Magnetic upflow events in the quiet-Sun photosphere. I. Observations

TL;DR

This study investigates magnetic upflow events in the quiet-Sun photosphere using high-resolution spectropolarimetric data, revealing their abundance, diverse profiles, and physical properties, with implications for understanding solar magnetic dynamics.

Contribution

It provides a detailed classification and analysis of magnetic upflow events using high-quality observations, highlighting how detection methods influence observed properties.

Findings

MUEs are more numerous than previously reported.

Four classes of Stokes V profile shapes identified.

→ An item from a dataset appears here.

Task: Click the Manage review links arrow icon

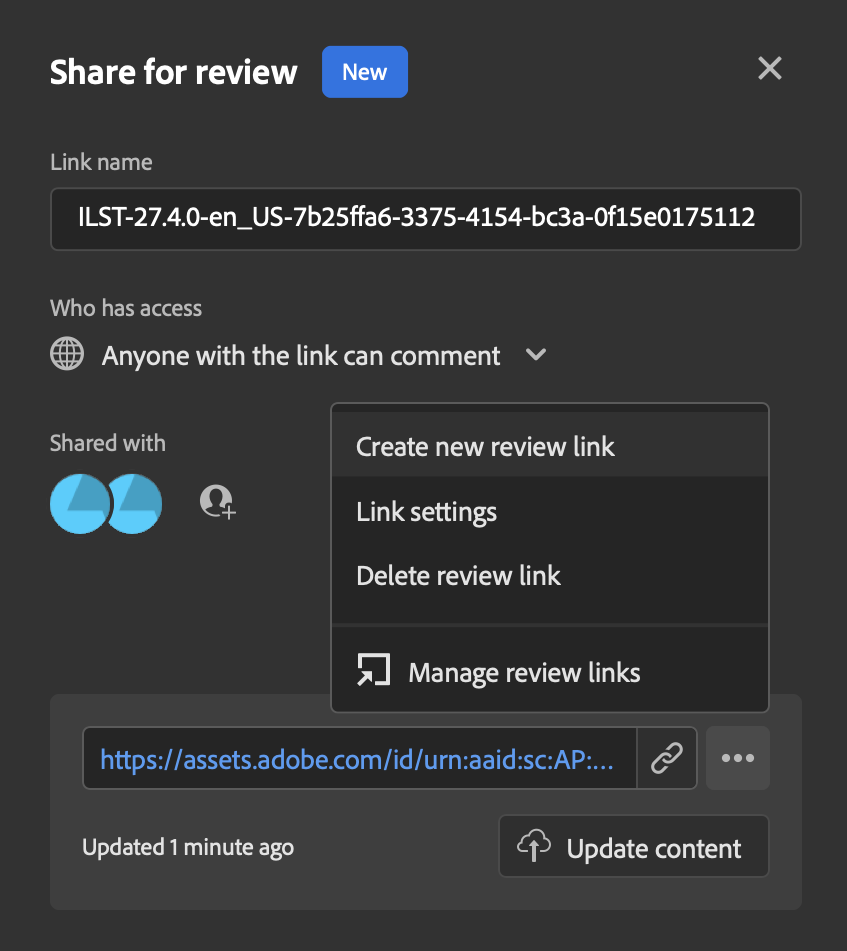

MUEs are found in both network and internetwork regions.

Abstract

Rapid magnetic upflows in the quiet-Sun photosphere were recently uncovered from both SUNRISE/IMaX and Hinode/SOT observations. Here, we study magnetic upflow events (MUEs) from high-quality, high- (spatial, temporal, and spectral) resolution, and full Stokes observations in four photospheric magnetically sensitive Fe I lines centered at 525.021, 617.334, 630.151, and 630.250 nm acquired with the Swedish Solar Telescope (SST)/CRISP. We detect MUEs by subtracting in-line Stokes V signals from those in far blue wing whose signal-to-noise ratio (S/N) >= 7. We find a larger number of MUEs at any given time (0.02 per square arcsec), larger by one to two orders of magnitude, than previously reported. The MUEs appear to fall into four classes presenting different shapes of Stokes V profiles with (I) asymmetric double lobes, (II) single lobes, (III) double-humped (two same-polarity lobes), and (IV) three lobes (an extra blue-shifted bump in addition to double-lobes), of which less than half are single-lobed. We also find that MUEs are almost equally distributed in network and internetwork areas and they appear in the interior or at the edge of granules in both regions. Distributions of physical properties, except that of horizontal velocity, of the MUEs (namely, Stokes V signal, size, line-of-sight velocity, and lifetime) are almost identical for the different spectral lines in our data. A bisector analysis of our spectrally resolved observations shows that these events host modest upflows and do not show direct indication of the presence of supersonic upflows reported earlier. Our findings reveal that numbers, types (classes), and properties determined for MUEs can strongly depend on the detection techniques used and the properties of the employed data, namely, S/Ns, resolutions, and wavelengths.